I've always been interested in the laptops but somehow they're always twice as expensive as I expect them to be.
 
I'm wondering if the Windows 11 user interface is any good at least for this vertically integrated, touch-enabled thing.
 
Makes no sense why they only offer Intel, they are more power hungry while being at best as fast as AMD cpus.
And in of MS in the past and game console side of things AMD is more than willing to make custom CPUs. AMD even last gen have great battery life so absolutely no idea why MS is stuck with Intel.
 
I imagine Intel and MS have worked some sort of deal to codevelop the product line. Intel already gets to watch AMD power Xbox, so I suspect it's a pretty good deal for MS.
 
And in of MS in the past and game console side of things AMD is more than willing to make custom CPUs. AMD even last gen have great battery life so absolutely no idea why MS is stuck with Intel.
Maybe Vpro tie-ins with Intel.

Why they’re only adding USB-A now is beyond me, but welcome nonetheless.
 
Who is the MicroSD slot aimed at these days?

I'm still waiting to know who it was ever aimed at? MicroSD cards were mostly only popular with either cellphones or the nintendo switch. It doesn't make sense to use a storage expansion as it's small, slow and not very durable format and anything important is using the original bigger brother SD card.
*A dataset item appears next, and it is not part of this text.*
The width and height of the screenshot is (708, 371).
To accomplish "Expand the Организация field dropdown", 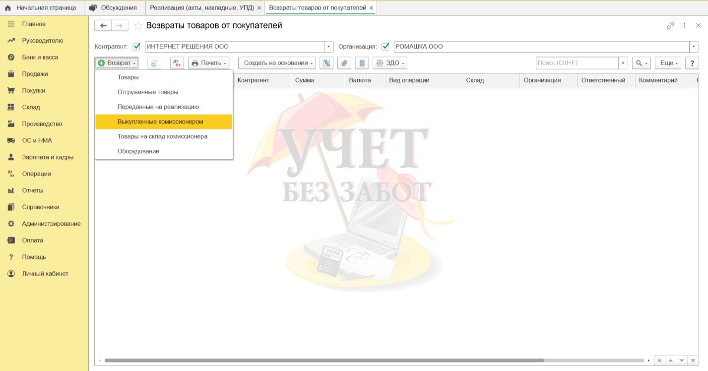I will 693,47.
To me it always looked like a useless attempt at saving some space while still offering something
 
I'm still waiting to know who it was ever aimed at? MicroSD cards were mostly only popular with either cellphones or the nintendo switch. It doesn't make sense to use a storage expansion as it's small, slow and not very durable format and anything important is using the original bigger brother SD card. To me it always looked like a useless attempt at saving some space while still offering something
Back when the original Surface launched, internal storage was pretty slim. I had both the RT and the 2, and I tried to use that microsd as supplemental storage. The problem is, it would often unmount during sleep, so it was pretty useless unless you wanted to eject and reinsert every time it did that. I wanted to like those devices, but they were just so unreliable.
 
I imagine Intel and MS have worked some sort of deal to codevelop the product line. Intel already gets to watch AMD power Xbox, so I suspect it's a pretty good deal for MS.
The only reason I can see as well. I have a surface pro and it gets very hot especially with the stupid decision of Intel to lock under-volting.
Who is the MicroSD slot aimed at these days? At one time it was to help supplement storage, but that’s a pretty slow alternative these days.
I have a microSD card on my surface pro, I use it for media stuff e.g on a flight I put some movies so performance isn't an issue.
 
"3:2 format display, with a 2400×1600 resolution and 120 Hz refresh rate"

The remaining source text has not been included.